Lo último que vi entre mis dedos arrugados por el largo remojo fue un pececillo de nácar dando bocanadas tan asustado como yo.
-Sálvate- le dije - Salta por la ventana - Detrás de los abedules está el río.
Cuando abandoné mi cuerpo no vi la famosa luz, sino un barreño de zinc con el pececillo de nácar a salvo deslizándose alocado por la pendiente que conducía al río.
Fue una muerte dulce, aunque me pilló por sorpresa.
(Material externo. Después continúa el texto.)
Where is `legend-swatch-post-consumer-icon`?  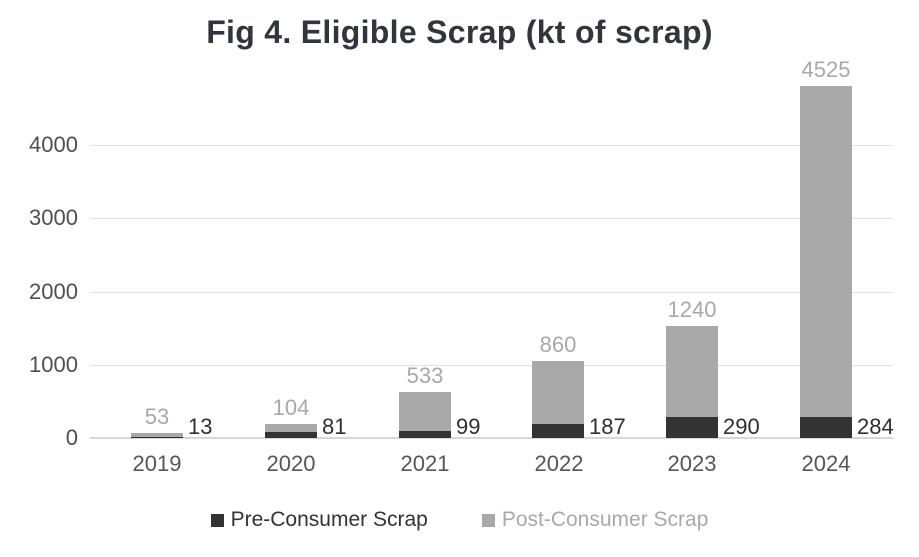 legend-swatch-post-consumer-icon is located at coordinates (488, 520).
No tenía previsto morirme con cinco años.
Se ve que lo mayores tampoco estaban para lutos y demás parafernalias mortuorias, así que me trajeron de vuelta a la cocina, insistiendo en que mi pez de nácar era una pastilla de jabón.
Bah pensé, ya instalada en la cama con un estetoscopio helado reptando por mi pecho como un cazador furtivo, qué aburridos, siempre encuentran la manera de estropear mis mejores momentos. Y, pese a ello..., me dispuse a seguir viviendo.